Top of Text shown

Matthew Rice

No. 69
- Position: Defensive end

Personal information
- Born: February 12, 1982 (age 44)
- Listed height: 6 ft 4 in (1.93 m)
- Listed weight: 256 lb (116 kg)

Career information
- College: Penn State
- NFL draft: 2006: undrafted

Career history
- Buffalo Bills (2006)*; St. Louis Rams (2006)*; New York Giants (2006)*; Detroit Lions (2006–2007)*; Rhein Fire (2007);
- * Offseason or practice squad member only

Awards and highlights
- Second-team All-Big Ten (2005);

= Matthew Rice =

American football player (born 1982)

Matthew Nathaniel Rice (born February 12, 1982) is an American former football defensive end. He played collegiately at Penn State University and attended Eleanor Roosevelt High School in Greenbelt, Maryland.

==Football career==
Rice signed as a free agent with the Buffalo Bills shortly after the 2006 NFL draft. He was released from the team June 9, 2006, and signed with the St. Louis Rams 2 weeks later , only to be released despite a productive preseason. He worked out for several teams during the 2006 season, and was eventually signed mid-season by the New York Giants. The start of the 2007 preseason found Rice with the Detroit Lions organization, allocated to the Rhein Fire of NFL Europa.

The 6'4", 256-pound Rice was a three-year starter and a second-team All-Big Ten selection at Penn State. He helped the Nittany Lions rank as the conference's top defense in 2005, and made 9 sacks and 147 tackles. He was chosen to play in the 2006 Hula Bowl. An accomplished painter and illustrator, Rice earned dual degrees from Penn State University in 2005: a Bachelor of Arts in integrative arts, along with a Bachelor of Arts in African-American studies.

Bottom of Text shown

### What to work on
Continue the article on football player Matthew Rice, starting right after its last sentence.

Top of Source material

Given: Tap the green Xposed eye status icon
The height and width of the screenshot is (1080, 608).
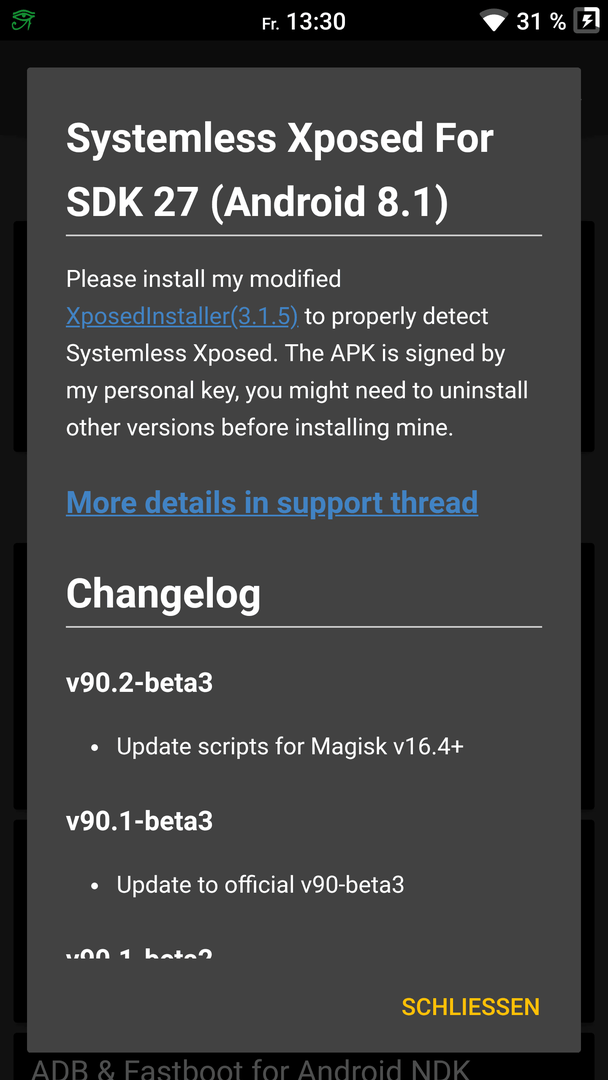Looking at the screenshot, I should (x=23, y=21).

Bottom of Source material
Top of Source material

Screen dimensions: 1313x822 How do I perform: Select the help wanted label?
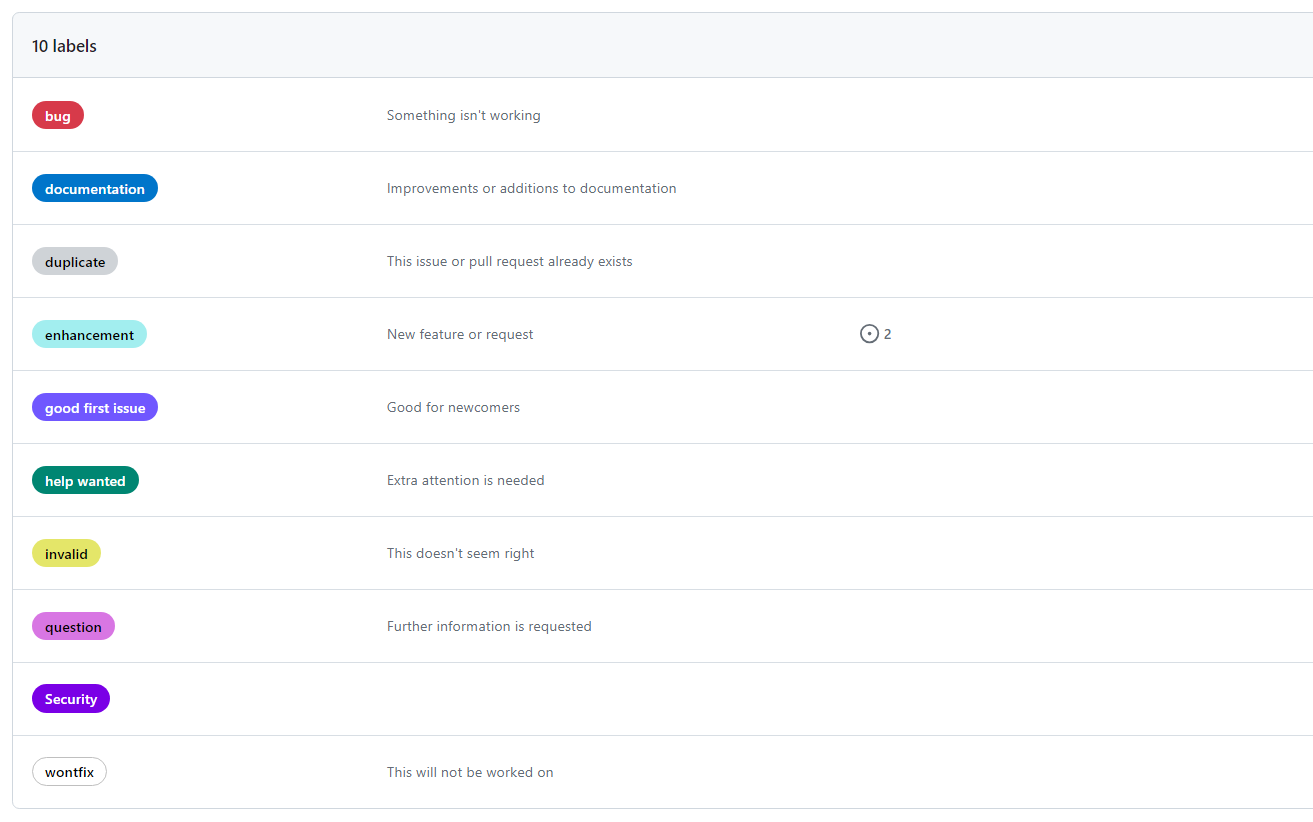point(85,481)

Bottom of Source material
Top of Source material

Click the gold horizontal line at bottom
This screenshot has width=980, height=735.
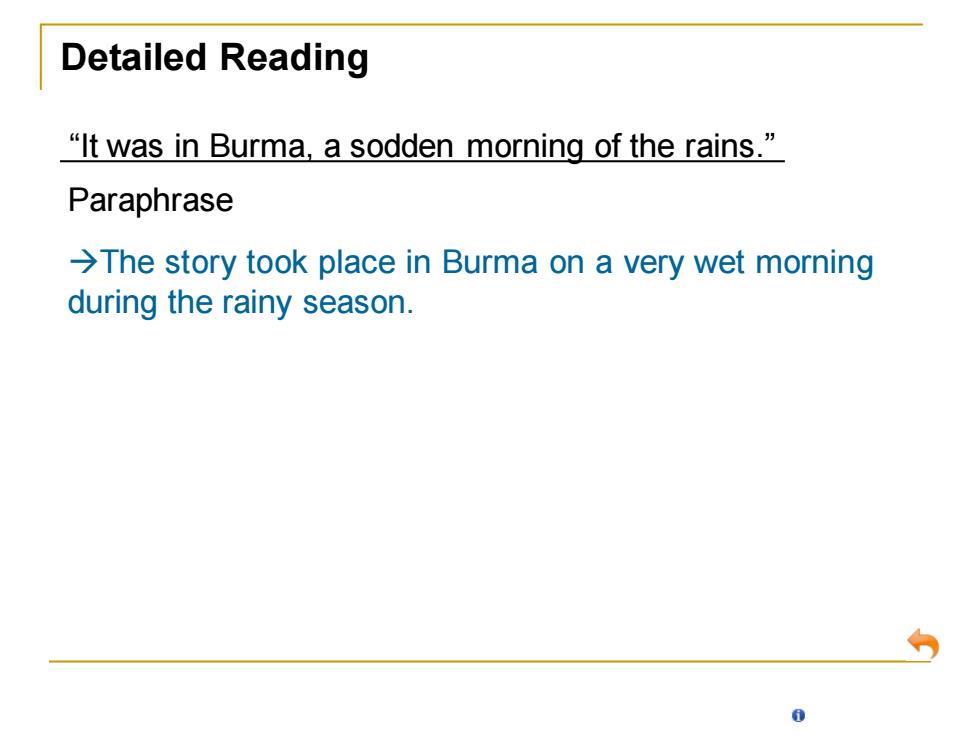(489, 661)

Bottom of Source material

### Solved exercise
==Personal life==
Between workouts as out as a possible 2006 mid-season replacement for the Kansas City Chiefs, Jacksonville Jaguars, and New York Giants, Rice concentrated on establishing a new business, Mateo Blu. The company publishes limited-edition art prints with proceeds going to charitable causes.

Rice began having seizures in August 2007. CAT scans and MRIs identified a tumor on the right frontal lobe of his brain—ironically, the section from which artistic abilities are derived. The tumor was determined to be benign, but surgery became necessary following a second seizure.

The surgery, performed at Johns Hopkins University, was successful. The tumor was limited to the surface of the brain, and was removed without damage to Rice's brain. Afterward, Rice was told, instead of a potential loss of his artistic talents, the removal of the tumor might actually allow his talents to develop more fully. During the surgery, reinforcements were placed in Rice's skull, allowing for the possibility of playing football again.

Rice died from brain cancer in March 2023.